As medidas foram anunciadas nesta quinta-feira (20) pelo secretário de Estado Marco Rubio. Em publicação no X, ele afirmou que o governo cubano utilizaria organizações de fachada para “infiltrar, corromper e radicalizar” cidadãos estadunidenses.

A lista atinge Fernando González Llort, presidente do Instituto Cubano de Amizade com os Povos (ICAP); Noemí Rabaza Fernández, primeira vice-presidente; e Leima Martínez Freire, diretora para a América do Norte. A OFAC também incluiu oito empresas e o Ministério da Construção de Cuba entre os alvos, totalizando nove entidades.
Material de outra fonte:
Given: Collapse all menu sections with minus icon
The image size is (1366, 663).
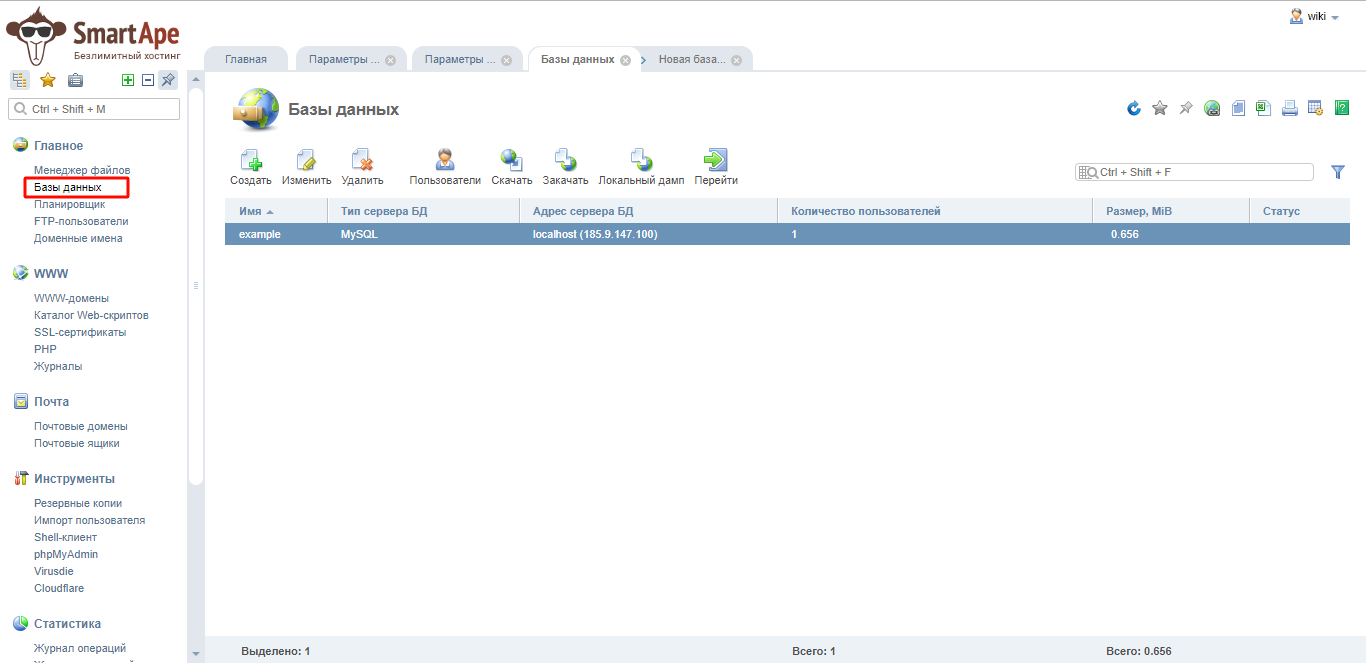Looking at the screenshot, I should (x=148, y=80).
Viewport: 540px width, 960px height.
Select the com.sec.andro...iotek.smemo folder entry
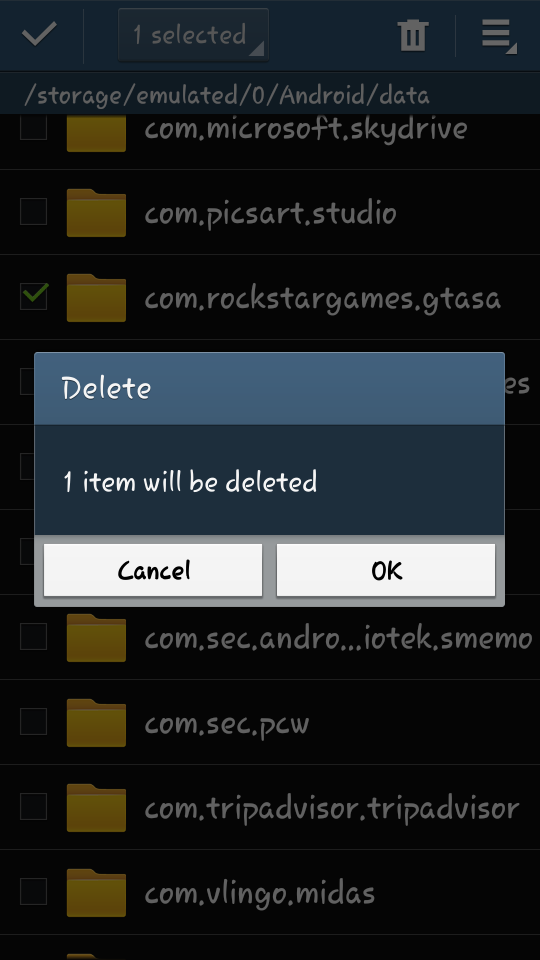click(270, 637)
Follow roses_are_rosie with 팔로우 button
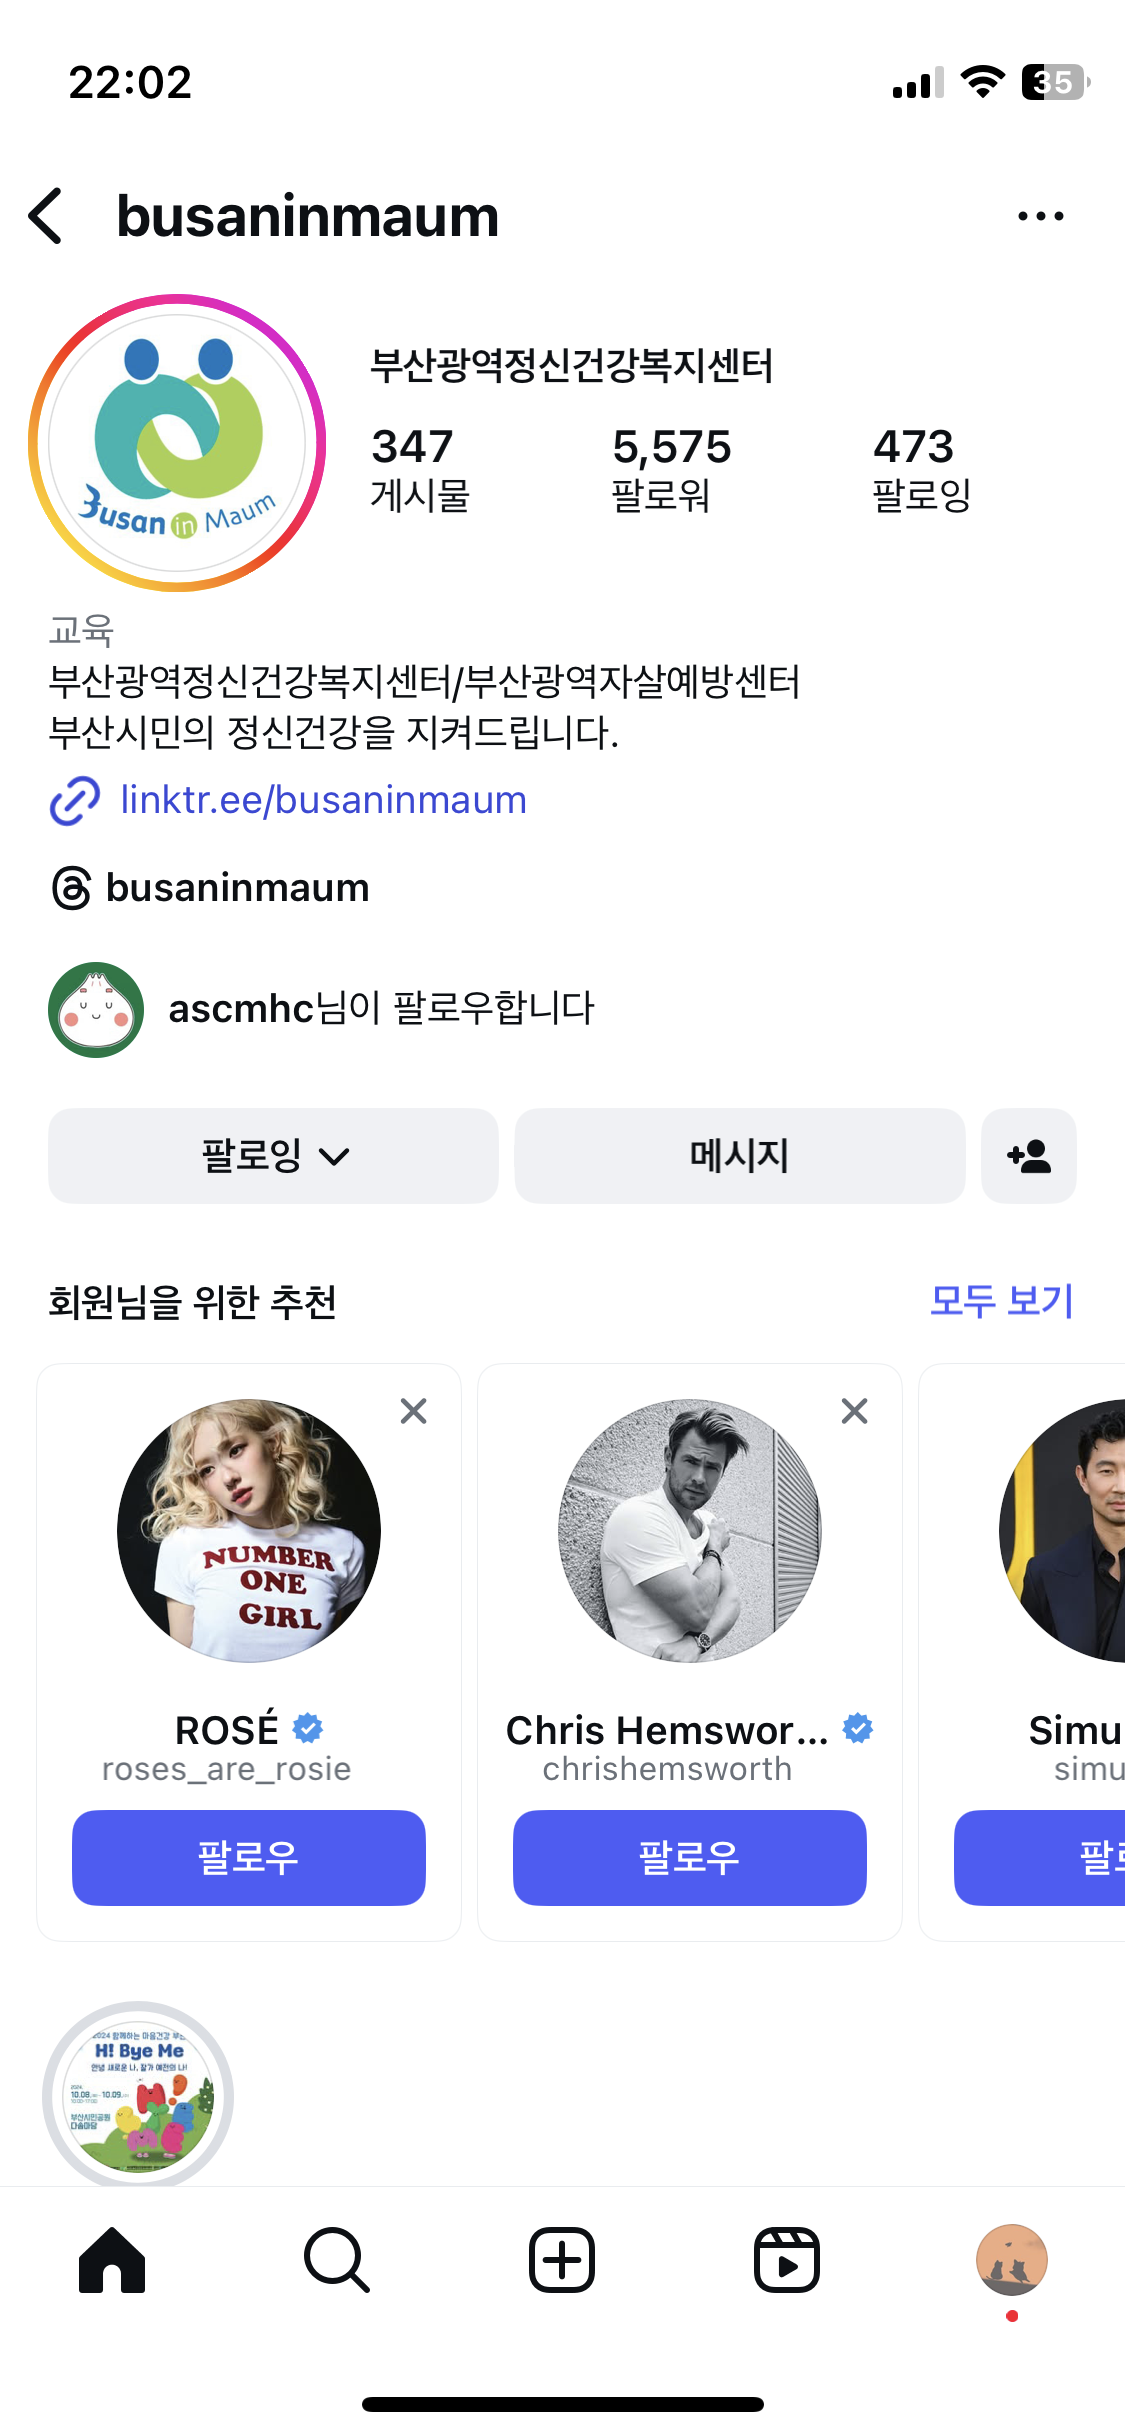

O pacote não corresponde a tarifas comerciais. As sanções bloqueiam bens e interesses dos alvos que estejam sob jurisdição dos EUA e, em regra, impedem que cidadãos e empresas estadunidenses realizem transações com eles. Rubio também ameaçou instituições financeiras e companhias estrangeiras que continuarem prestando serviços aos sancionados.

O secretário vinculou o ICAP às comemorações do centenário de Fidel Castro e acusou a entidade de levar “simpatizantes internacionais” a Havana para estabelecer contatos com autoridades cubanas. No anúncio, porém, Rubio não identificou os supostos participantes estadunidenses nem apresentou elementos públicos que comprovassem a existência da alegada rede subversiva.

O chanceler cubano Bruno Rodríguez respondeu que as medidas têm o propósito deliberado de atingir a economia do país e impedir que o governo garanta serviços básicos à população. Em publicação no X, ele afirmou que o cerco dificulta o transporte de alimentos, medicamentos e dispositivos médicos, muitos deles adquiridos por pequenas empresas privadas cubanas.

Rodríguez também defendeu o ICAP como uma instituição dedicada à amizade, à solidariedade internacional, à justiça e à paz. A nova rodada de sanções amplia uma política de pressão que já atingiu o fornecimento energético, as transações financeiras e o comércio da ilha.